To sum it up I told her that the date on Saturday before she leaves doesn't have to happen even though I would like it to. Since I was inexperienced at the whole thing I mentioned that I thought she was telling me no in so many subtle ways but it took me some time to realize it. I apologized for pushing the date on her considering all that is on her plate. I realize that she is leaving on the 16th now as opposed to the 1st of June which came as a suprise to her (the early leave date suprised her). I told her that I had felt bad and that I thought it was somewhat unfair for me to burden her with my emotions when that is not really her problem, its mine. I realized that she is still not over her ex and that things are complicated right now. As I had told her before I would help her move. I emphasized that if I was forced to make a choice right now I would much rather have her as a friend in my life than nothing at all. I made it clear that I was here for her during her transition as a friend and that I would help her in anyway that I could. I also told her that maybe when the dust settles and perhaps we see eachother again things might be different and maybe something can come of what we have, either way I was ok with that. I also told her that I thought it was unfair of me to ask her in the bar a week ago what kind of future she saw for us. Here I was hanging out being a friend and probably the last thing on her mind was a future between us. I told her down deep (to help me with my own emotions) it would be nice to know if she knew one way or the other. I said, I guess what I am really trying to say is that if u know for sure that its a no, I can accept that and I think I would be better off knowing; however, if u truly don't know and things just are hectic right now then I understand that too and don't expect that you would be able to answer. I also added that I guess what I have really learned is that I really can't make u feel the way I do and I am coming to grips with that.
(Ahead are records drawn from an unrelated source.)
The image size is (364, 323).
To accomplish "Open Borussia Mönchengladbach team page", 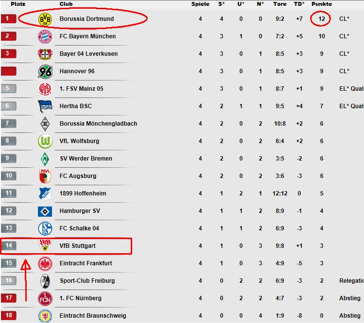I will click(98, 124).
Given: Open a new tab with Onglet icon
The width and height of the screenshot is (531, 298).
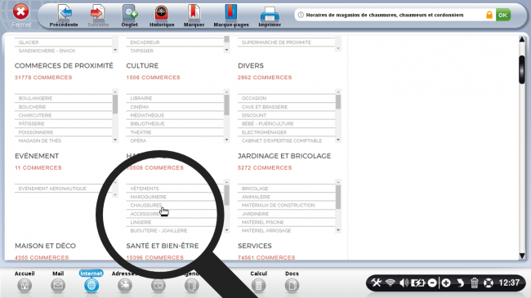Looking at the screenshot, I should click(130, 13).
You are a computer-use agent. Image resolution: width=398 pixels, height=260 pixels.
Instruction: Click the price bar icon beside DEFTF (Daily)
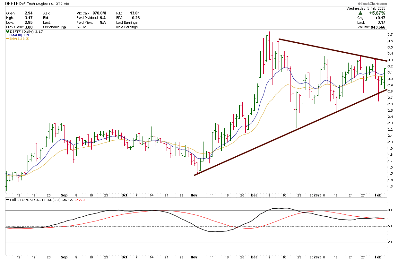(x=8, y=31)
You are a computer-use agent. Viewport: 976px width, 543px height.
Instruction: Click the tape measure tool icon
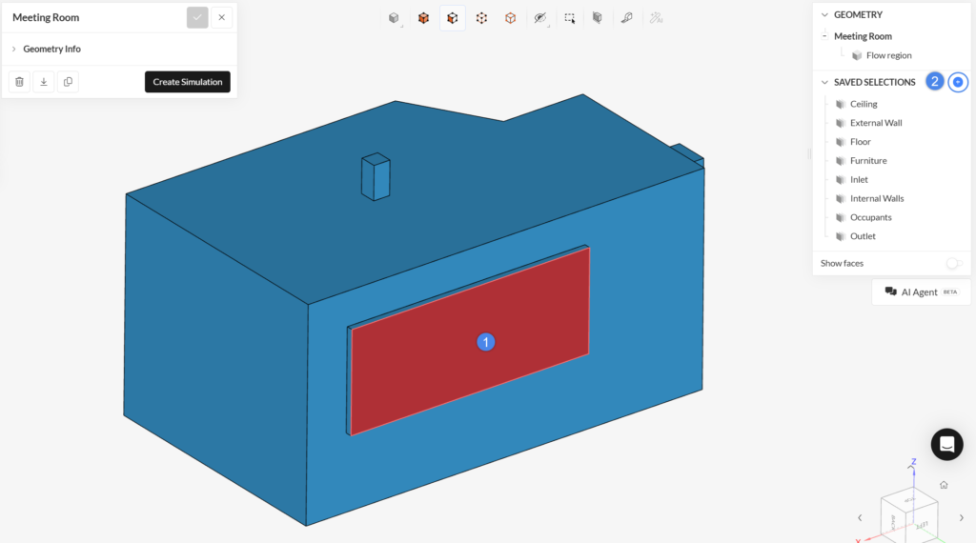[627, 18]
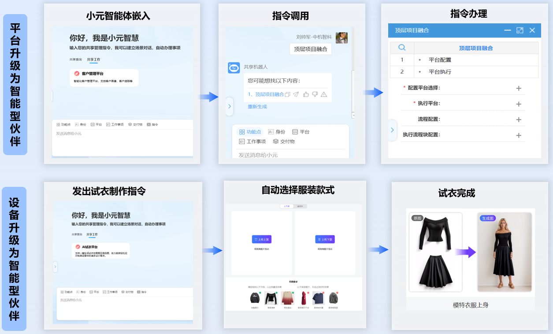Expand 配置平台选择 with its plus button
Image resolution: width=553 pixels, height=334 pixels.
tap(519, 88)
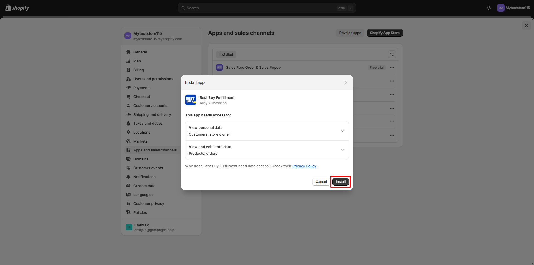Close the Install app dialog
This screenshot has height=265, width=534.
[x=346, y=82]
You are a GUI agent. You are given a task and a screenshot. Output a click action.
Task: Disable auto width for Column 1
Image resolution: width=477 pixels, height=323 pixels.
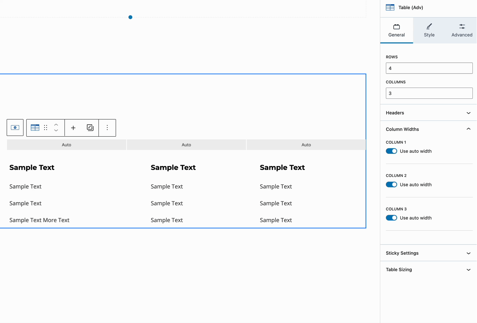(391, 151)
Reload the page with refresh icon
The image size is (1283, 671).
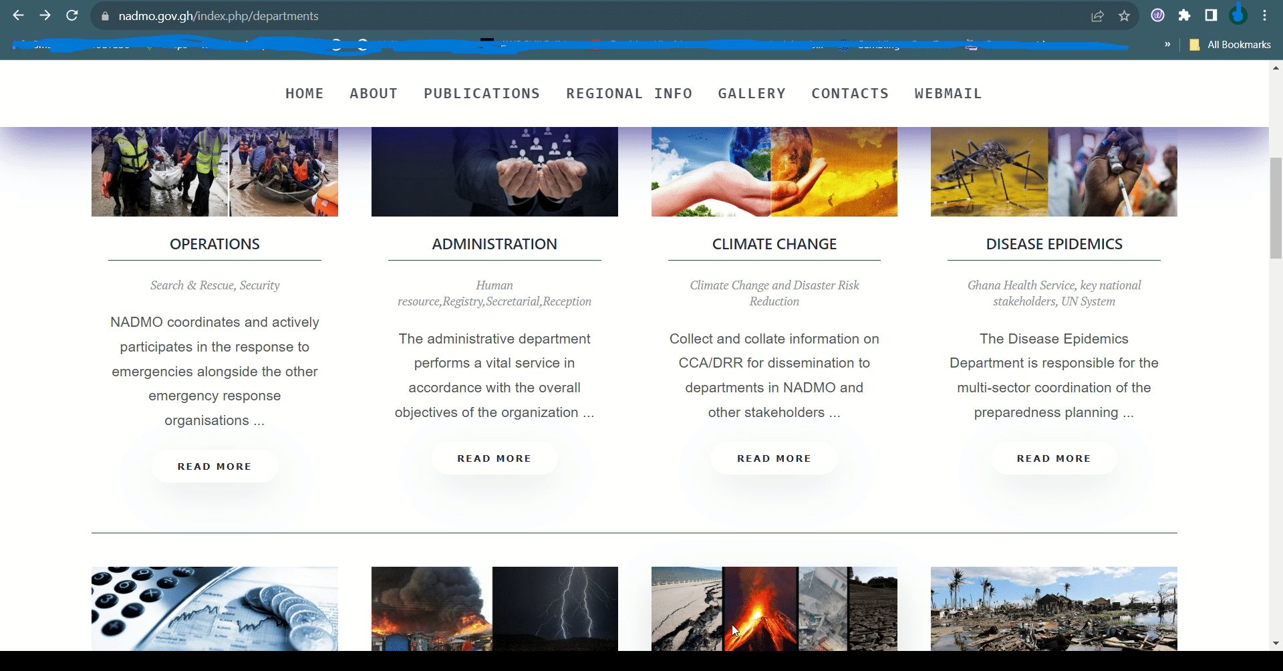tap(72, 15)
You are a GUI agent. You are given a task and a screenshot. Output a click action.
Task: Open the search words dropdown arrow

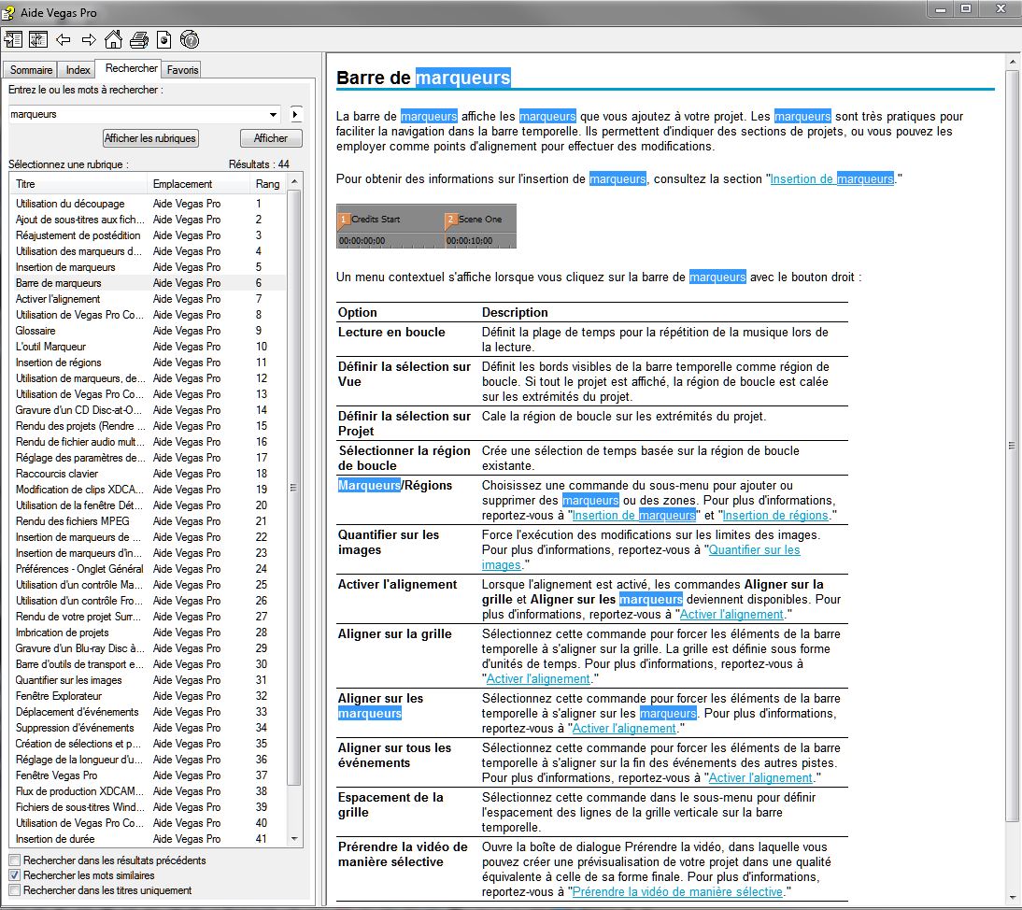click(273, 114)
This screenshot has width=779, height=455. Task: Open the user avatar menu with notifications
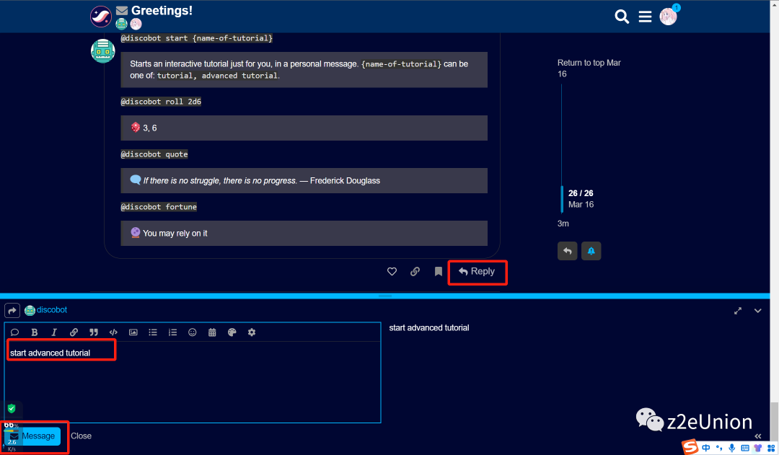(668, 16)
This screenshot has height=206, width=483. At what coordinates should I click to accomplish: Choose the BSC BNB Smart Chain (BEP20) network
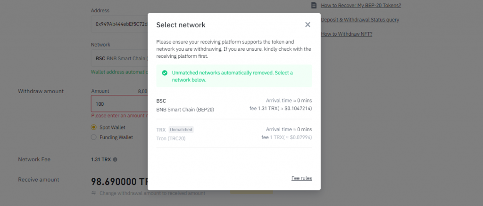[234, 105]
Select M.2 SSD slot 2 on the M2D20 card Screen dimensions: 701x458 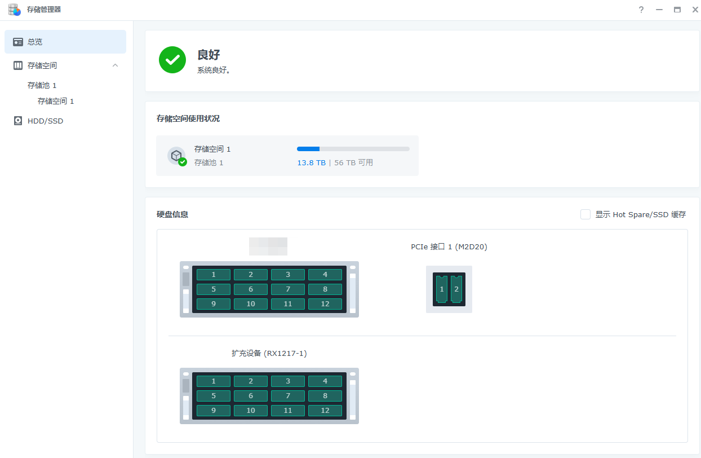pyautogui.click(x=456, y=289)
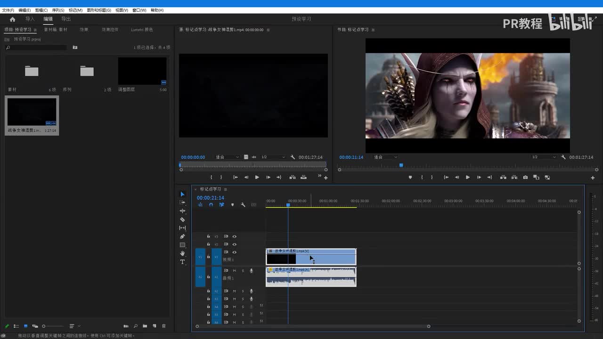
Task: Click Export Frame camera icon in Program monitor
Action: [525, 178]
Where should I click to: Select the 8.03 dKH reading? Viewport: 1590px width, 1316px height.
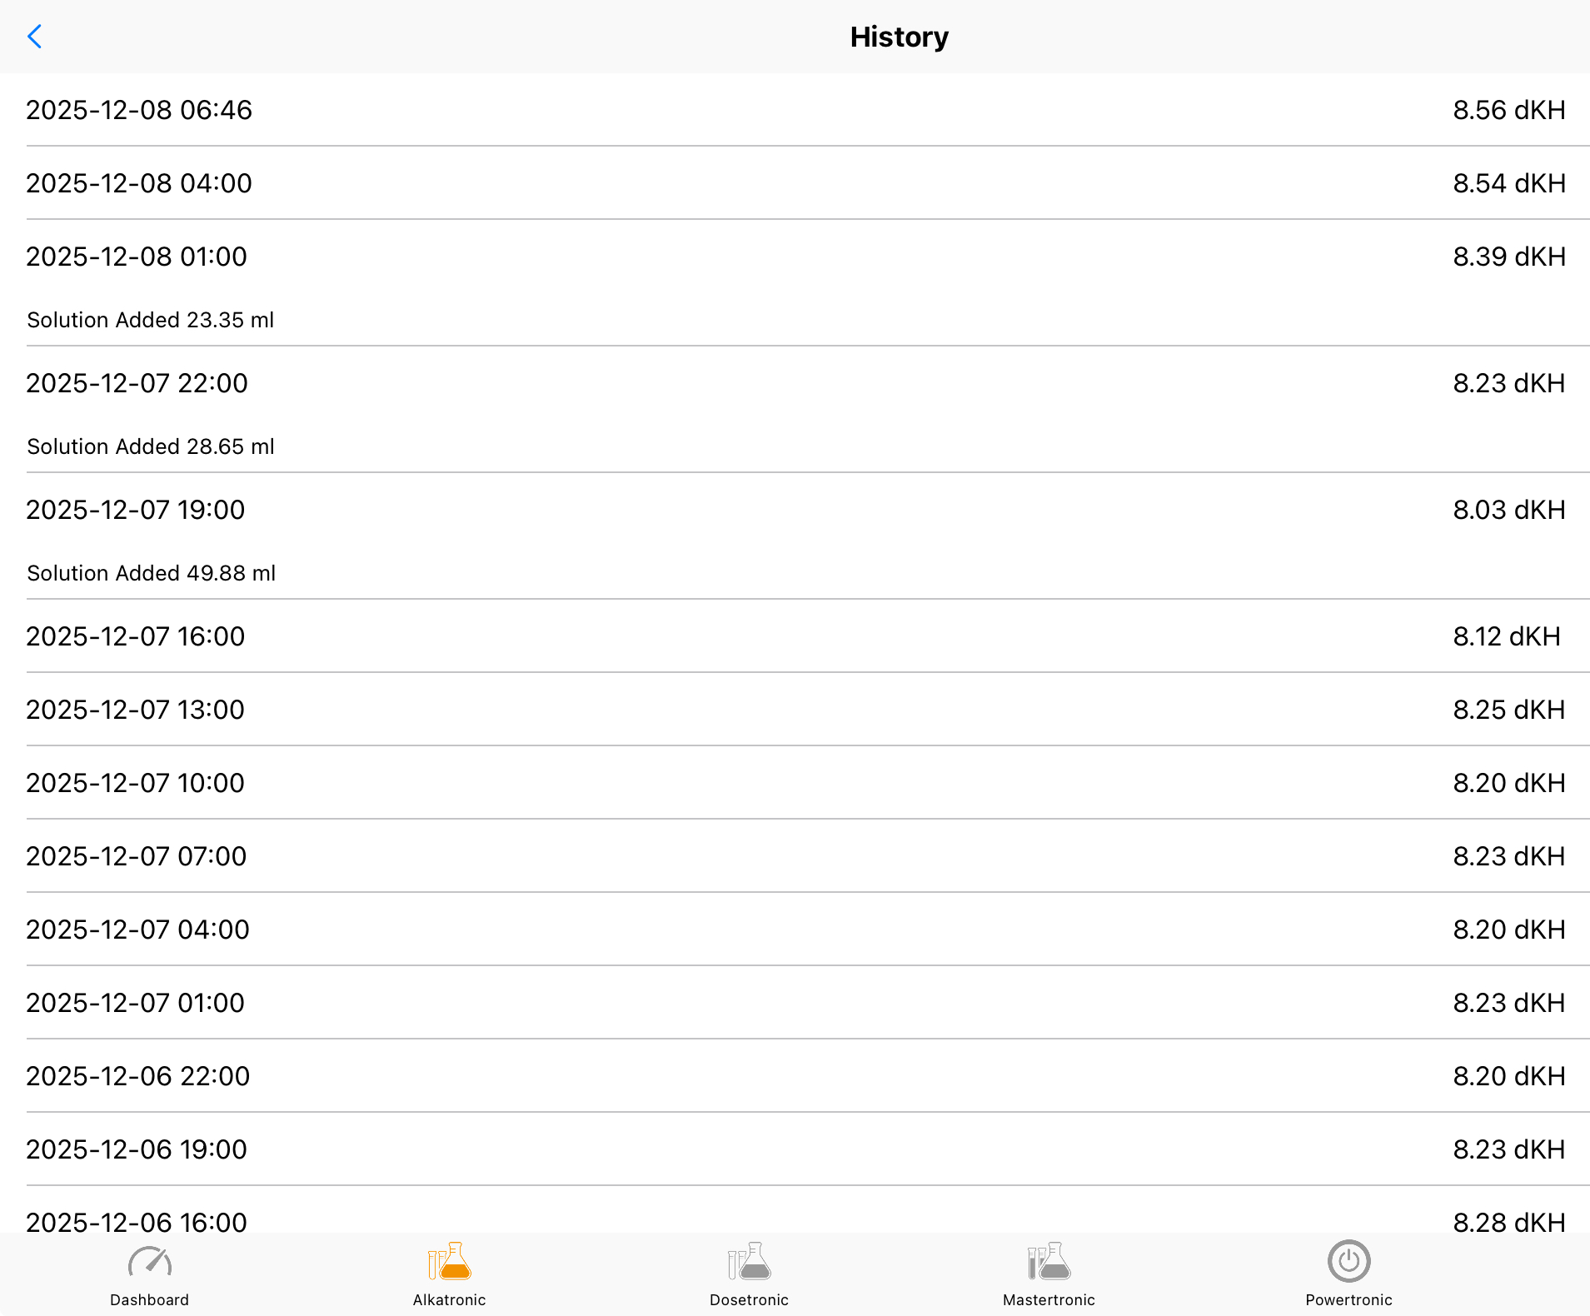click(1508, 510)
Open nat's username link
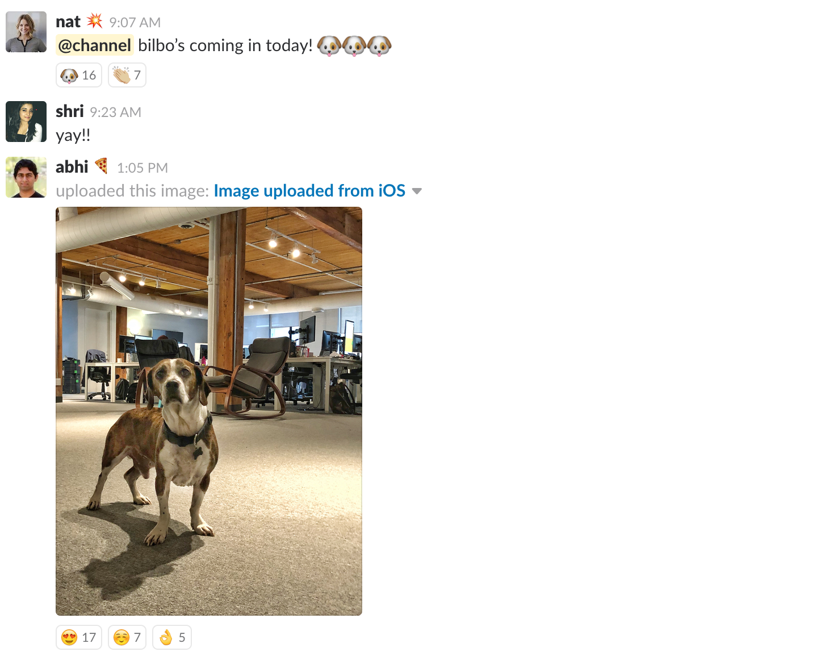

She responded by saying that she thought I was being too hard on myself and that she thought It would be fun to hang out once she got situated. She didn't answer the future question and nor did I really expect her to unless she said NO. She ended the conversation by saying thank you and I appreciate the phone call.

I felt alot better after this conversation and I don't really plan on avoiding her at work or otherwise. At the same time I am not going to go out of my way to find her at work and no I am not going to give her a card or anything of the sort. I am simply going to back away and face the reality that maybe things just aren't ever meant to be. This way I can prepare for the worst and if things go well then I will be the luckiest person in the world blessed with an incredibly beautiful person. Deep down I think she really doesn't know what she wants and I think she is reeling with the pains of the last 5 yrs with the ex. Maybe things will be different and her moving is probably the best thing that could ever happen. I might call her in a wk or something if I don't hear from her, but really what are your thoughts about the next couple of weeks before she leaves? What about her going away party?...should I make an appearance, say hello to her and then leave? Maybe I shouldnt attend although she might be offended by that. Here I am trying to play hard to get in a kind of way, and that I have never done either. Ultimately will she appreciate my honesty in how I feel towards her?

Snow, I too am a true believer in fate. If things were meant to be, things will happen. I guess waiting is the hardest part but I think someone once said, "good things come to those who wait".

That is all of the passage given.